We will now define a function to clean and prepare the data before we feed it into the model. The general goal of this fuction is to:
- remove features that we don't want to use in the model, just based on the number of missing values (25% threshold) or data leakage
- transform features into proper format (numerical to categorical, scaling numerical, filling in missing values, ect)
- create new features by combining other features

We will handle missing values by:
- all columns:
    - dropping columns with more than 5% missing values **for now**
- text columns:
    - dropping columns with 1 or more missing values **for now**
- numeric columns:
    - filling in missing values with column mode **for now**

In [3]:
# creating series that counts sum of missing data in each column
num_missing = df.isnull().sum()

# creating filter to find columns with >5% missing values
dropped_missing_cols = num_missing[(num_missing > len(df)/20)]

# dropping the columns from data
df = df.drop(dropped_missing_cols.index, axis=1)

In [4]:
# creating series to identify text columns with missing values
text_cols = df.select_dtypes(include='object').isnull().sum()

# creating filter to identify columns with missing values
text_missing_cols = text_cols[(text_cols >= 1)]

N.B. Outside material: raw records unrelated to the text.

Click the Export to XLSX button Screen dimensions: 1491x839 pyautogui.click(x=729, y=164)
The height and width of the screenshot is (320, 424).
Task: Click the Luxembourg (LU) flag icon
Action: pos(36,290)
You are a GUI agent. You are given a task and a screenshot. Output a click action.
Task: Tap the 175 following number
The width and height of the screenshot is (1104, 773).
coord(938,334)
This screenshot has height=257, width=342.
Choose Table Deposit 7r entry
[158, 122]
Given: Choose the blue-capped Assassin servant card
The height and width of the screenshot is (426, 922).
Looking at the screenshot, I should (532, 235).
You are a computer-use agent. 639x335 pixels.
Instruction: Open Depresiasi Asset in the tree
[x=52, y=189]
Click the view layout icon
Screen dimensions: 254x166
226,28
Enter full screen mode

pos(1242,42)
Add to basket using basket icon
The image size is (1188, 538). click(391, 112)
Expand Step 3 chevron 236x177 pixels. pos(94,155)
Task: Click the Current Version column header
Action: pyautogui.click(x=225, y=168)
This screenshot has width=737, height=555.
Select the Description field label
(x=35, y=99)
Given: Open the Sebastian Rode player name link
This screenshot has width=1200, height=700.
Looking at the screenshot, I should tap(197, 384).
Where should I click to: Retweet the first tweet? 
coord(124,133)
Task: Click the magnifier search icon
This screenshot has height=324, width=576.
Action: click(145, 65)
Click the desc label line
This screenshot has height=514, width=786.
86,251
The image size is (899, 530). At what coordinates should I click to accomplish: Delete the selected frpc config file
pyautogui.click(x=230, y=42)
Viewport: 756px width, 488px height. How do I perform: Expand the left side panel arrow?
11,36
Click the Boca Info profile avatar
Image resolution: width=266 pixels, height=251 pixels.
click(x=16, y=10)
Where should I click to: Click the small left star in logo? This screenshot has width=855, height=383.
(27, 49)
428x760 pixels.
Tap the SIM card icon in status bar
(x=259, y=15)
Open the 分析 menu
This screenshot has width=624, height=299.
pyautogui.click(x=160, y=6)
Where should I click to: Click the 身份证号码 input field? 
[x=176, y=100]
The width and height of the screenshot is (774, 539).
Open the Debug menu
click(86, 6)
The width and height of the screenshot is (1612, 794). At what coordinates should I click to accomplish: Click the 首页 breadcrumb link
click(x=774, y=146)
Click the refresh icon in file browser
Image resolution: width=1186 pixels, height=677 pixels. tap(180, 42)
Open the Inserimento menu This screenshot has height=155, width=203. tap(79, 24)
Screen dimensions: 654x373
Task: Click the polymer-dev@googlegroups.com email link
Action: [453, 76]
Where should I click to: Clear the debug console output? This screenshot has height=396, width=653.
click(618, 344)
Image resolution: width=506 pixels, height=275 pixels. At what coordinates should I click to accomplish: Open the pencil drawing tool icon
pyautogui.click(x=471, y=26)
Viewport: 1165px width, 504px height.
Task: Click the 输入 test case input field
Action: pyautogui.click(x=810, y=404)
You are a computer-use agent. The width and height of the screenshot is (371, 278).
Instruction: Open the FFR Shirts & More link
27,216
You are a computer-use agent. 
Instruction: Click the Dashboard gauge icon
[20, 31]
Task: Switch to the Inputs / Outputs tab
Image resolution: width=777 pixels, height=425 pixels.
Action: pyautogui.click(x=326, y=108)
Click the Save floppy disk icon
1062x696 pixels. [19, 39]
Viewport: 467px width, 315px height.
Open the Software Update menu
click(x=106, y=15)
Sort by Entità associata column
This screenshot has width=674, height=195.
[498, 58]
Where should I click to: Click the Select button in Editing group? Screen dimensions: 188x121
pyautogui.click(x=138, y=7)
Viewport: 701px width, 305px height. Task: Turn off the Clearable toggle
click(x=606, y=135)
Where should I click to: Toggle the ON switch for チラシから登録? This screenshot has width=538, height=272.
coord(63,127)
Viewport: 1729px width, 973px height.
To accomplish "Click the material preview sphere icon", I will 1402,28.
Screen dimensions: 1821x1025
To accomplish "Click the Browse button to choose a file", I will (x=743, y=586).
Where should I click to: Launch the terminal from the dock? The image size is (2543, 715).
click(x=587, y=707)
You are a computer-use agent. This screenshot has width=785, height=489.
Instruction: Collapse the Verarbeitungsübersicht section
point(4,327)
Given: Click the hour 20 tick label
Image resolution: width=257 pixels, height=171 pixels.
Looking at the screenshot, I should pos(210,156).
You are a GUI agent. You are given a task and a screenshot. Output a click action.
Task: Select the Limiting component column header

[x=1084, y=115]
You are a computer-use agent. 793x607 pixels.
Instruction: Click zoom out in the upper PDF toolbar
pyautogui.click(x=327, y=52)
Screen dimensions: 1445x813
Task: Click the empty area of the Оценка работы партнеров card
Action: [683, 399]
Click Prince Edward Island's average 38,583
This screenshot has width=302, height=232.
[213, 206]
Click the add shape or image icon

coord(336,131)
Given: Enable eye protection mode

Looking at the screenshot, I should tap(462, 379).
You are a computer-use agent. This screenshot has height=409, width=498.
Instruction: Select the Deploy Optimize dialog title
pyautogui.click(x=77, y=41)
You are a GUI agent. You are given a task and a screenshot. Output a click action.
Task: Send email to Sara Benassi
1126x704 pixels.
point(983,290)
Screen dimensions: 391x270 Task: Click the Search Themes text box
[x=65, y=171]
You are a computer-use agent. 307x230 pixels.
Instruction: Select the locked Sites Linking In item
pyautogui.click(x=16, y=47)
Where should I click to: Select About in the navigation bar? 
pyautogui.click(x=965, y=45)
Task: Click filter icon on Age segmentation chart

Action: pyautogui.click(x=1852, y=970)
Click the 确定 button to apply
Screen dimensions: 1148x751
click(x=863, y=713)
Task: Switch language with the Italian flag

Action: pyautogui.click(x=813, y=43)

# dropping columns that have 1 or more missing data
df = df.drop(text_missing_cols.index, axis=1)

In [5]:
# identifying numeric columns to be filled-in
num_missing = df.select_dtypes(include=['int', 'float']).isnull().sum()
fixable_numeric_cols = num_missing[(num_missing < len(df)/20) & (num_missing > 0)].sort_values()
fixable_numeric_cols

BsmtFin SF 1       1
BsmtFin SF 2       1
Bsmt Unf SF        1
Total Bsmt SF      1
Garage Cars        1
Garage Area        1
Bsmt Full Bath     2
Bsmt Half Bath     2
Mas Vnr Area      23
dtype: int64

In [6]:
# calculating modes for missing values replacements
replacement_value_dict = df[fixable_numeric_cols.index].mode().to_dict(orient='records')[0]
replacement_value_dict

{'Bsmt Full Bath': 0.0,
 'Bsmt Half Bath': 0.0,
 'Bsmt Unf SF': 0.0,
 'BsmtFin SF 1': 0.0,
 'BsmtFin SF 2': 0.0,
 'Garage Area': 0.0,
 'Garage Cars': 2.0,
 'Mas Vnr Area': 0.0,
 'Total Bsmt SF': 0.0}

In [7]:
# filling missing values
df = df.fillna(replacement_value_dict)

In [8]:
# verifying no more missing values
df.isnull().sum().value_counts()

0    64
dtype: int64

Now, we will create some new features that better capture the information in some of the exisiting features.

In [9]:
years_sold = df["Yr Sold"] - df["Year Built"]
years_sold[years_sold < 0]

2180   -1
dtype: int64

In [10]:
years_since_remod = df["Yr Sold"] - df["Year Remod/Add"]
years_since_remod[years_since_remod < 0]

1702   -1
2180   -2
2181   -1
dtype: int64

In [11]:
# creating new features
df['Years Before Sale'] = years_sold
df['Years Since Remod'] = years_since_remod

# dropping rows with negative value for new features
df = df.drop([1702, 2180, 2181], axis=0)

# no longer needing original columns, so remove to avoid collinearity
df = df.drop(['Year Built', 'Year Remod/Add'], axis=1)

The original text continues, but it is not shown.